WORK TO COMPLETE:
1. Output the portion of the canoe sprint article that opens with the words containing "- Venue: Eton" and closes with "at Eton Dorney.", copied exactly.
2. Please return, unchanged, the part of the entries that opens with the line containing "This screenshot has height=627, width=931." and closes with the line containing "(509, 173).", both lines included.

- Venue: Eton Dorney
- Date: 10 to 11 August
- Competitors: 28 from 14 nations
- Winning time: 33.507

Medalists
- 1st place, gold medalist(s):  / Yury Postrigay Alexander Dyachenko / Russia
- 2nd place, silver medalist(s):  / Raman Piatrushenka Vadzim Makhneu / Belarus
- 3rd place, bronze medalist(s):  / Liam Heath Jon Schofield / Great Britain

= Canoeing at the 2012 Summer Olympics – Men's K-2 200 metres =

The men's canoe sprint K-2 200 metres competition at the 2012 Olympic Games in London took place between 10 and 11 August at Eton Dorney.

Yury Postrigay and Alexander Dyachenko, representing Russia, won the gold medal. Raman Piatrushenka and Vadzim Makhneu from Belarus won silver and Great Britain's Liam Heath and Jon Schofield took bronze.

==Format==

The competition comprised heats, semifinals, and a final round. Heat winners advanced to the "A" final, with all other boats getting a second chance in the semifinals. The top three from each semifinal also advanced to the "A" final, and competed for medals. A placing "B" final was held for the other semifinalists.

==Schedule==

All times are British Summer Time (UTC+01:00)

| Date | Time | Round |
|---|---|---|
| Friday 10 August 2012 | 10:33 11:44 | Heats Semifinals |
| Saturday 11 August 2012 | 10:41 | Finals |

==Results==

===Heats===
The five best placed boat from each heat qualified for the semifinals, remainder went to the "B" final.

EXERCISE INPUTS:

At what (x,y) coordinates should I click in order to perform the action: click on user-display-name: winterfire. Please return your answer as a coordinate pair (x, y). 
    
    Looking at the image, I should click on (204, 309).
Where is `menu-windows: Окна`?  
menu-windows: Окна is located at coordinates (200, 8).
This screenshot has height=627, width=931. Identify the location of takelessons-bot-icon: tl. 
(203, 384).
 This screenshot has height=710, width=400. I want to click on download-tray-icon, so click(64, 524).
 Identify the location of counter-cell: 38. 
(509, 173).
--
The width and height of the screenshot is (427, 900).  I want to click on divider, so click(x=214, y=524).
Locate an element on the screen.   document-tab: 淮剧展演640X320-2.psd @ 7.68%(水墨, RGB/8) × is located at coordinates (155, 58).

TASK RESPONSES:
1.
- Venue: Eton Dorney
- Date: 10 to 11 August
- Competitors: 28 from 14 nations
- Winning time: 33.507

Medalists
- 1st place, gold medalist(s):  / Yury Postrigay Alexander Dyachenko / Russia
- 2nd place, silver medalist(s):  / Raman Piatrushenka Vadzim Makhneu / Belarus
- 3rd place, bronze medalist(s):  / Liam Heath Jon Schofield / Great Britain

= Canoeing at the 2012 Summer Olympics – Men's K-2 200 metres =

The men's canoe sprint K-2 200 metres competition at the 2012 Olympic Games in London took place between 10 and 11 August at Eton Dorney.

2.
This screenshot has height=627, width=931. Identify the location of takelessons-bot-icon: tl. 
(203, 384).
 This screenshot has height=710, width=400. I want to click on download-tray-icon, so click(64, 524).
 Identify the location of counter-cell: 38. 
(509, 173).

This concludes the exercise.